By September 4, 2011April 14th, 2014No Comments

EDIT: The script is now available from Creative Crash. Download it here.

If you’ve ever worked with lighting complex scenes in Maya and needed to fine-tune the effect of your lights, you know how much of a pain it can be to use Maya’s built in relationship editor to define light-linking between objects. As your scene becomes filled with more and more objects, the task of scrolling through and making sense of a long list of nodes which you probably forgot to rename begins to take its toll on your desire to light a scene. Was it pSphere39 or pSphere21 that you wanted to un-link from that spotlight? There is the group of objects for your coffee table, but which of the cubes corresponds to the glass surface that you need an extra specular highlight for?

To me, having to do the extra cross-checking of object names and locations in the node hierarchy can quickly take the joy out of tweaking my lighting to get the perfect look. What if there was a way to interactively link and unlink lights within the Maya 3D viewer, without going to an extra menu and tediously scrolling through all those names?

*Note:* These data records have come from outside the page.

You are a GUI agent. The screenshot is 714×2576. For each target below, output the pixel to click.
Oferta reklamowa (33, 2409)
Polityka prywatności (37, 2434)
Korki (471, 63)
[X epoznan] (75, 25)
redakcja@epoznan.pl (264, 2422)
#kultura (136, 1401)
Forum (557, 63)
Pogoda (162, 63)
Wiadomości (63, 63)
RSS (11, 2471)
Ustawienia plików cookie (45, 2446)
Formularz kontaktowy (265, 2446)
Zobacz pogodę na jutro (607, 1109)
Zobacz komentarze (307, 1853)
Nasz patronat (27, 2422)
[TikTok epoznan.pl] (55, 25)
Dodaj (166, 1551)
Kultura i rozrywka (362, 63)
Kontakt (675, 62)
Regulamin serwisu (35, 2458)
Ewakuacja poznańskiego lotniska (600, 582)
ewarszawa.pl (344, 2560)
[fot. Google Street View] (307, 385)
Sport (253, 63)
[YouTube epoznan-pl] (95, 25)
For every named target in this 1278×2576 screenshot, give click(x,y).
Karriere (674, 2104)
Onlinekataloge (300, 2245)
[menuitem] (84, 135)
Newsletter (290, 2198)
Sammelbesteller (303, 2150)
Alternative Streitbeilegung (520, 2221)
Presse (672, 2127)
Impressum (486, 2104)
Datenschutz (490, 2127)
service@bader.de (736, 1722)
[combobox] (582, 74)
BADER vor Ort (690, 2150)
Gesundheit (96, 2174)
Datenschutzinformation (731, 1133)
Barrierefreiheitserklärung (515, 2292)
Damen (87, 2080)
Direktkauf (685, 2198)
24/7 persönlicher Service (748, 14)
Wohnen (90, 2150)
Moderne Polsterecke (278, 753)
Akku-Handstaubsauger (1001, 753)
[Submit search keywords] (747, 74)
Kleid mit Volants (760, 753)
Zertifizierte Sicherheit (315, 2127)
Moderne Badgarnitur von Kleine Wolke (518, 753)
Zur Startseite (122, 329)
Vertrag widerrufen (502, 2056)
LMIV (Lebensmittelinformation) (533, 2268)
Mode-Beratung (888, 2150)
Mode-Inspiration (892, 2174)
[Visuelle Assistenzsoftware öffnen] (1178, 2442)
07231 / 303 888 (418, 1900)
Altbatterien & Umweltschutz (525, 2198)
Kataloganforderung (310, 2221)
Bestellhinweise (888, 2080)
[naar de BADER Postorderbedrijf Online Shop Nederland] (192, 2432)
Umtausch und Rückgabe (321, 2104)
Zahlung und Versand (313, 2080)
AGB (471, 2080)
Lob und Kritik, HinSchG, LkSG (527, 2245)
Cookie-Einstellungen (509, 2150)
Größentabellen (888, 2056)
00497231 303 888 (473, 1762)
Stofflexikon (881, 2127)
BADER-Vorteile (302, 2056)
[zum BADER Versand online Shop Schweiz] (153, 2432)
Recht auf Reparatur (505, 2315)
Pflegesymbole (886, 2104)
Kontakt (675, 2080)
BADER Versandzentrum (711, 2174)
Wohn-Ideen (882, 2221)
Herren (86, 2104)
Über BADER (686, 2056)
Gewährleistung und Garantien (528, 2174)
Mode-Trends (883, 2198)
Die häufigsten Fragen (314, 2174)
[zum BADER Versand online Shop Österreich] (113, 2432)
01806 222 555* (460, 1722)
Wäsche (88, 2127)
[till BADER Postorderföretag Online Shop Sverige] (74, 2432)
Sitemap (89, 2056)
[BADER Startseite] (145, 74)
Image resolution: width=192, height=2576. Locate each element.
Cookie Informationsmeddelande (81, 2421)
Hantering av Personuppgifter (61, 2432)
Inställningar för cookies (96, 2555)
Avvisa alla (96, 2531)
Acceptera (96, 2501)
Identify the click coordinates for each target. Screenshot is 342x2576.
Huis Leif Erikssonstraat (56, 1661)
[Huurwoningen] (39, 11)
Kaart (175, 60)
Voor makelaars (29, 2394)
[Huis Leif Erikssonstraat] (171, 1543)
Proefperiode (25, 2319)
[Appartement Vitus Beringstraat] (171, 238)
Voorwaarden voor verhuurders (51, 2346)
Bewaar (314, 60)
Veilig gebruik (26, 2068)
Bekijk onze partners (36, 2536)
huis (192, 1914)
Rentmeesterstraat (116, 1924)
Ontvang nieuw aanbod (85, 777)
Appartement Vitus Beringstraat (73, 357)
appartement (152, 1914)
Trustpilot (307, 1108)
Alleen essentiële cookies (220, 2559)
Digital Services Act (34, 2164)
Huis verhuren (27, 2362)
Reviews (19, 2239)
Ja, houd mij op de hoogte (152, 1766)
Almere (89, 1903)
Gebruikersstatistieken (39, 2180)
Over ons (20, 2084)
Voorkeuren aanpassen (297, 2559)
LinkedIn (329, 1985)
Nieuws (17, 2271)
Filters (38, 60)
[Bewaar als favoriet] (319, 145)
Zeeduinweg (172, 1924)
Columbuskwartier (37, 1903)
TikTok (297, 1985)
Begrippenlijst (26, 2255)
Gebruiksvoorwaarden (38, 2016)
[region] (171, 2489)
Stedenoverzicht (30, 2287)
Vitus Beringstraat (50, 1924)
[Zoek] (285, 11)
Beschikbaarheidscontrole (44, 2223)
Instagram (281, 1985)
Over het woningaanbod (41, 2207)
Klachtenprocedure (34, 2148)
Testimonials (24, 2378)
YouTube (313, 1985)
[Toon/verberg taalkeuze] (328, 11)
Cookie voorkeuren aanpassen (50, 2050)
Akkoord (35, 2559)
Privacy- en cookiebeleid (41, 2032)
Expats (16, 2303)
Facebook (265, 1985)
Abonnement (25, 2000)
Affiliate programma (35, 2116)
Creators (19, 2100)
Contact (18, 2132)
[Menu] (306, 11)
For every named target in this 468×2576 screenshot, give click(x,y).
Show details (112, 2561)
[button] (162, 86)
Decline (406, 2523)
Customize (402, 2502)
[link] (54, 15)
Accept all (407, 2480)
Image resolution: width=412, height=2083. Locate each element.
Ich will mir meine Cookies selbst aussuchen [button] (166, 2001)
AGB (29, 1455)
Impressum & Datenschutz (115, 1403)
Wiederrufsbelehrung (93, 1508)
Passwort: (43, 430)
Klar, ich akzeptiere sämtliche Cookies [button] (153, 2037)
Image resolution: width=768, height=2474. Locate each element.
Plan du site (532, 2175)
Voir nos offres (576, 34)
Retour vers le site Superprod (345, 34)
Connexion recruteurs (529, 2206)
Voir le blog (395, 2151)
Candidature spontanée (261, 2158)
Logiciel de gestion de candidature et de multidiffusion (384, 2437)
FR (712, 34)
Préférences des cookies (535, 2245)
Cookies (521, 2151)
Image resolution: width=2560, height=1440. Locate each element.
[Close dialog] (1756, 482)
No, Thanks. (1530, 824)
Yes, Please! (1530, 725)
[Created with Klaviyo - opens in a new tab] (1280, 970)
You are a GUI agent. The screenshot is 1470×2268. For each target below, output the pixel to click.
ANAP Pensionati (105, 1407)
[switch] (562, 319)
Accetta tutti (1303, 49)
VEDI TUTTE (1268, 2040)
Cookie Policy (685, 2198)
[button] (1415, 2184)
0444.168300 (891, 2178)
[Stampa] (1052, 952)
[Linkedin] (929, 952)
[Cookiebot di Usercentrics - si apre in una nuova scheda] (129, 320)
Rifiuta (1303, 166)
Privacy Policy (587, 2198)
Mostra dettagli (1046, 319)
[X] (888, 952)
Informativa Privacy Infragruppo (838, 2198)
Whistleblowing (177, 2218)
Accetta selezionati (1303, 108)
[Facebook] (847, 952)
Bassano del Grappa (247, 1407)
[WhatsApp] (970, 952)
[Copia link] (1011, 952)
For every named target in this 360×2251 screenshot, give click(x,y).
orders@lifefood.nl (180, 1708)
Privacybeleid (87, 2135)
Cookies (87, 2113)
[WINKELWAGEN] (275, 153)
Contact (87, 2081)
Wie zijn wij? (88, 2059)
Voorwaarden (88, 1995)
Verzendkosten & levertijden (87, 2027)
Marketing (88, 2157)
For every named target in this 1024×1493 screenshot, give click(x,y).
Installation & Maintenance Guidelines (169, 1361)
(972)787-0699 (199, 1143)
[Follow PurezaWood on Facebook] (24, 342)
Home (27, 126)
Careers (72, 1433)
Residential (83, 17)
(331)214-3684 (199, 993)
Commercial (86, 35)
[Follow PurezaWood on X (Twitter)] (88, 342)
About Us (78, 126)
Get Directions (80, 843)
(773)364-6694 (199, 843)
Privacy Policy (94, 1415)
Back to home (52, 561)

Well…that was my goal when designing the “Easy Light-Linker” Python script for Maya. Check out the video below for a quick demo:

As mentioned earlier, I feel that Maya’s light-linking interface as it stands is a bit tedious for lighting artists who don’t want to be constantly pulled out of the artistic flow of lighting to manage complex node hierarchies. In my experience, maybe 15% of time and work in lighting is placing the actual lights, while 85% goes to tweaking all the settings to get the perfect look. Given the best naming conventions and strictest adherence to them, it still takes time to use the current relationship editor, even with the choice of light-centric or object-centric linking. My goal in this script isn’t to encourage bad habits as far as project management or naming of scene objects, but rather to provide a simplified way for artists to be just that: artists, without some of the extra stress of mindless and unnecessarily clicking.

I hope to get the script up on Creative Crash soon, after some more testing and fixes. Hopefully it will be some help to those of us who love lighting in Maya!